Le blog de Liliane Langellier. Premier blog sur l'affaire Seznec. Plus de 1.100 articles.

Affaire Seznec : Guillaume Seznec a eu un procès équitable.

Guillaume Seznec a été condamné au bagne dans la nuit du lundi 3 au mardi 4 novembre 1924.

En 2014, pour les 90 ans du procès, j'avais repris, jour par jour, les mots de Denis Langlois.

Pour ce qui est de ce dernier jour de procès...

Comme elle nous apparait désuète la plaidoirie de Me Kahn.

Et comme ses arguments peuvent être réduits à néant.

Reprenons...

…………………...

"A 20 h 30, on t’a reconduit dans la salle. La chaleur était encore plus étouffante, malgré les fenêtres ouvertes, le public encore plus entassé et agressif. Un groupe s’était même installé sur les marches au pied de l’estrade du président.

Celui-ci est arrivé avec une bonne demi-heure de retard. Pas moyen de se frayer un passage dans les couloirs. La robe en bataille, il s’est carré dans son fauteuil.

- La parole est à la défense !

Me Kahn s’est levé, blanc comme le col de sa chemise. Emu, il a commencé lire ses notes d’une voix hésitante.

- Vous avez entendu l’accusation. Voici la défense. Car, quelle que soit l’impression que vous ont laissée les paroles qui viennent d’être prononcées, vous ne pouvez pas, vous ne devez pas avoir une opinion déjà faite.

Tu voyais ses mains fines qui tremblaient et tu avais envie de lui venir en aide. Brusquement, il a posé son papier et respiré un grand coup. Sa voix est devenue plus ferme.

- Les chemins qui mènent à la vérité sont longs. Au stade où nous en sommes, je sais que vous aurez la volonté d’accomplir le dernier effort que je vous demande. Pour moi, à cette place, d’où aurait dû s’élever une éclatante voix, celle de Me de Moro-Giafferi, j’apporte à la cause que j’ai la responsabilité de défendre toute la force de ma jeunesse fervente et de ma conviction sincère.

Au mot « jeunesse », tu as vu l’avocat général baisser la tête et les jurés s’immobiliser, attentifs. D’un seul coup, tu a pris conscience que l’homme qui te défendait était un néophyte faisant ses premières armes. Tu as regardé son cou blanc, ses cheveux bien taillés, les plis impeccables de sa robe noire, son épitoge bordée de fourrure blanche, et tu as eu peur. Tu as cherché les visages de ta mère et de Marie-Jeanne.

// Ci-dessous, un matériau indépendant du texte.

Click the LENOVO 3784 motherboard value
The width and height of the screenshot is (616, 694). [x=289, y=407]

Ta mère a secoué la tête en souriant et cela t’a rassuré.

La voix jeune et claire de Me Kahn prenait du poids. Ses gestes se faisaient plus amples.

- On vous a dit que Seznec avait imaginé l’affaire des automobiles destinées à la Russie. C’est faux. Il n’était qu’un associé, la « cinquième roue du carrosse » comme il l’a dit lui-même. C’était Quemeneur qui avait la maîtrise de l’affaire, qui prenait les contacts, qui concluait les accords. La preuve, c’est que Seznec ne connaissait pas l’Américain qui avait proposé l’affaire. Il a été incapable de donner son nom et son adresse exacts. On a dit que Seznec avait intérêt à la disparition de Quemeneur. C’est faux. La promesse de vente ne pouvait se réaliser que si Quemeneur était vivant. Il n’y avait pas de reçu pour les 4 040 dollars et la famille n’aurait pas manqué – ce qu’elle a fait du reste – de contester la valeur d’un tel acte. Et cela Seznec, commerçant avisé, ne pouvait pas l’ignorer.

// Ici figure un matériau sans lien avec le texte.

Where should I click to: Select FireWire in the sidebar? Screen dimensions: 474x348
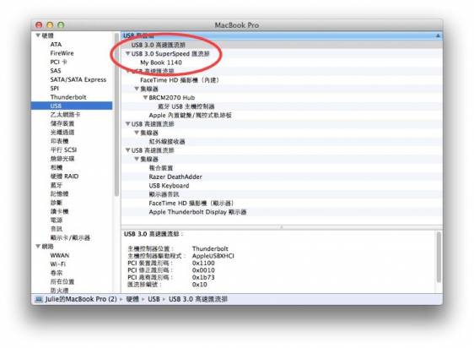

Tu as commencé à reprendre espoir. Le jeune ne se débrouillait pas trop mal. Tu regardais ses mains fines qui s’agitaient, son dos qui s’était redressé. Deux jurés prenaient des notes et l’avocat général baissait toujours le nez.

- Mais en fait Quemeneur est-il mort ? Personne n’en sait rien. Pas plus M. l’avocat général que moi-même. La disparition n’est pas la mort. On a écarté un peu trop vite l’hypothèse de la fugue amoureuse ou autre. Dans cette ville de Quimper, un homme, M. Soulière, directeur du Service agricole du Finistère, a disparu récemment sans donner de ses nouvelles. Quelles secrètes raisons l’ont déterminé à ce départ ? Qu’est-il devenu ? Personne ne le sait. Il est toujours difficile de savoir ce qui se passe dans la tête d’un homme, même lorsqu’il est riche, honorablement connu et apparemment à l’aise dans la vie. Je voudrais à ce sujet vous rappeler l’affaire de M. de la Pipardière, qui, il y a bien longtemps, disparut brusquement. On accusa sa femme de l’avoir assassiné et on la jeta en prison. Et un beau jour il réapparut, insouciant. Si demain cela se reproduisait pour Quemeneur, vous n’auriez pas d’excuses, car des témoins sont venus vous dire qu’ils l’avaient vu après la date de sa disparition. M. l’avocat général vous a dit que ce n’étaient pas de bons témoins et que leur parole n’avait aucune valeur. De quel droit ? Ils ont vu, ils ont prêté serment. Nous devons tenir compte de leurs déclarations.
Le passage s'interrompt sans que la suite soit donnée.